Asics Metaride – The ultimate long distance running shoe?

There has been a lot to do about the Asics Metaride. That is mainly because of its price point, it costs $250/€250. When asked on social media why this shoe was so expensive, Asics replied, because Nike does it too. Which doesn’t really seem like a legitimate reason to me. It’s like Apple getting away with asking ridiculous prices because they make good products and then other producers upping their price because Apple gets away with it as well.

So, what do you get for that price? A neutral, maximalist, road running shoe, which has a weight of 252 grams. So far, so good. But then comes the surprising part: it has a 0 mm drop. It has a 30 mm forefoot stack and a 30 mm heel stack. But the 0 mm drop is not what strikes you most about this shoe. It’s the Meta-Rocker shape. Now, I like my running shoes with a rocker shape, but normally that means it is tapered in the forefoot as well as the heel. In this case the rocker shape starts underneath the midfoot and extends throughout the forefoot. There is no real rocker shape at the heel.  

First impressions

When I opened the box I was a bit worried it wasn’t the right size, because they looked a bit small, but they fit perfectly. They probably just looked small because the upper is black. 

The knit on the toe box is really stretchy, something I like, since I prefer a roomy toe box. The Asics overlay on the lateral and medial side of the shoe is thin and very flexible. It provides less support than you might think. The support mainly comes from the plastic heel cup that wraps all the way around the heel of the shoe and even past your ankle. 

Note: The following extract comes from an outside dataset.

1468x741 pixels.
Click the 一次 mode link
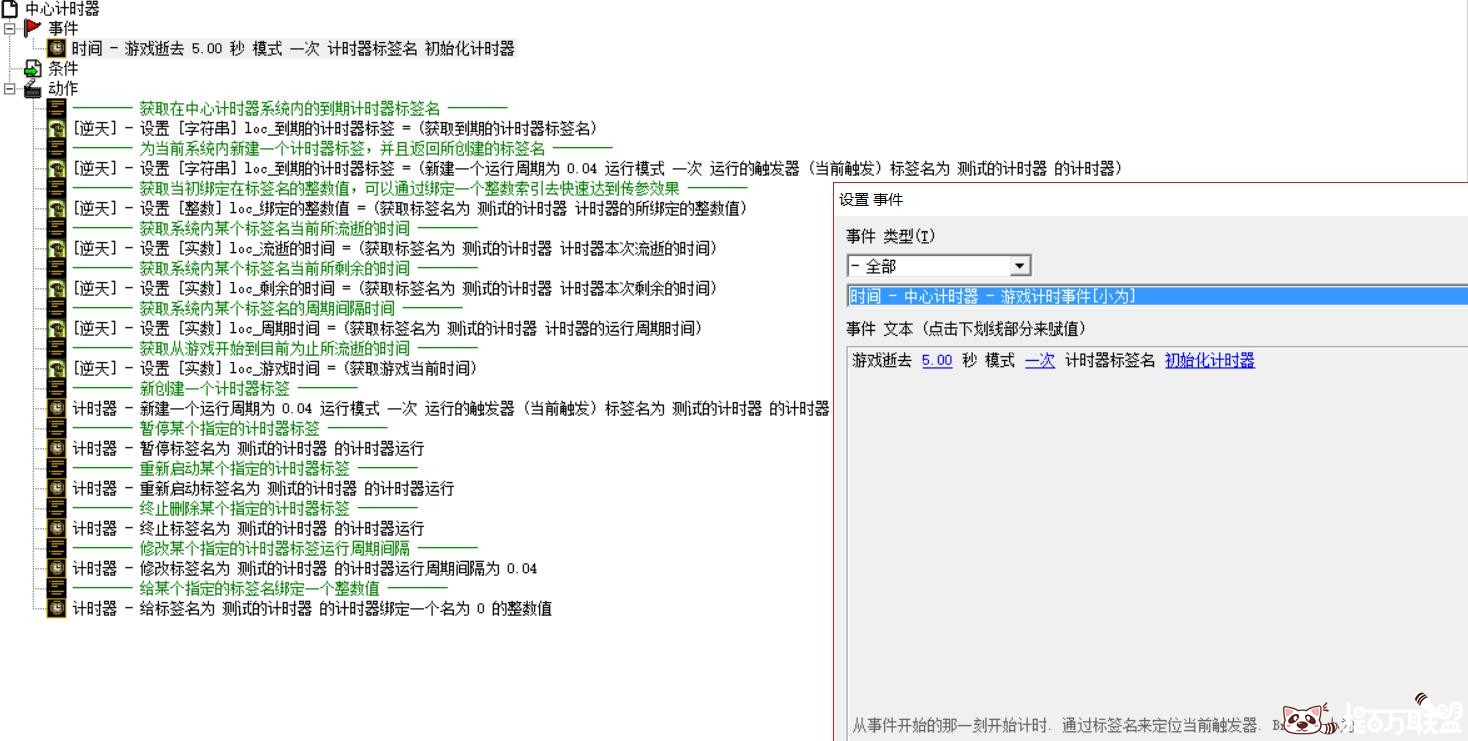pos(1040,361)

The rubber outsole doesn’t really look like rubber, more like a smooth layer of plastic. It is a bit sticky and squeaky when you walk on a smooth surface, like bathroom tiles for example. 

The shoes actually come with a care instructions label attached to it. The care instructions are the same as those for any running shoe, like don’t expose them to too much heat or sunlight and be a bit careful if you want to clean them, in case you were planning to throw your €250 shoes in the washing machine or dryer, don’t do it. All those instruction make sense, but I’ve never actually seen a pair of running shoes with a care label before. 

Could this actually be my next marathon shoe? Could it be that Asics designed a shoe that I actually genuinely like? Wearing the shoes for the first time is a bit of a weird experience, because the shoe is designed to move your weight forward and make you toe off. That makes it a bit difficult to wear them and walk down the stairs, since this shoe is sort of trying to move your weight and throw you down the stairs, so be careful. 


The Asics Metaride has a circular knit upper. The upper on the toe box is really stretchy, which I always think is a plus. The tongue and collar are really padded, which I personally prefer. 

But the space where the laces and the tongue go, isn’t that wide, which means that the medial side of where the laces go, ends up being on top of my arch. Which creates a hotspot for me. The overall size of the shoes is fine, but on top of my arch they are too tight. 

The shoe has a large heel counter that stretches all the way past your ankle to provide stability and it does so pretty well. There are also thin overlays on medial and lateral side of the shoe, but they are very flexible and don’t offer any extra stability. 


The Asics Metaride combines several of the Asics technologies. It has some GEL in the heel area for shock absorption. The midsole has two layers of Flytefoam, the top layer is a bit more firm while the bottom layer much softer. This layer of Flytefoam Propel is a bit bouncier foam that can also be found in the Asics Nimbus.


The outsole looks like it’s a thin layer of plastic, but it is probably rubber. The traction isn’t bad, but the outsole is squeaky on smooth surfaces.

Instead of the regular guidance line that Asics has on the outsole of their shoes the Asics Metaride has a 3D guidance line. Which is cut out of the midsole of the shoe and creates holes in the heel and sides of the midsole. I’m not entirely sure it really serves a purpose besides looking like an interesting gimmick. 


The shoe does propel you forward, which helps you with your running, but my calves did need to get used to this shoe. The first few runs I really felt my calfs afterwards. 

A downside of the Meta-Rocker shape is that it makes it harder to run up a hill, because running uphill shifts your weight to your heels and the curve in the front of the shoe is working against you a little bit while toeing off while you are trying to get up a hill. But it will obviously work with you while running down hill. 


I do like this shoe, I do find it really comfortable. This is a good shoe for heel strikers, because it will help you toe off by rolling you forwards. I do think this shoe can help you run longer, since it makes it easier for you to toe off, even when you’re running on tired legs, but it will not make you any fast. 

The main downside of this shoe is its price point. Yes, it is comfortable and a well made shoe, but I wouldn’t pay that price. There are a lot of comfortable running shoes out there that are good for longer runs. Not sure I’d be willing to pay that amount for any shoe to be honest, but at least with the Nike Vaporfly you’re paying to get faster and if you’re lucky, you might be paying to qualify for Boston through that shoe. The Asics Metaride is nice, but it won’t make you any faster.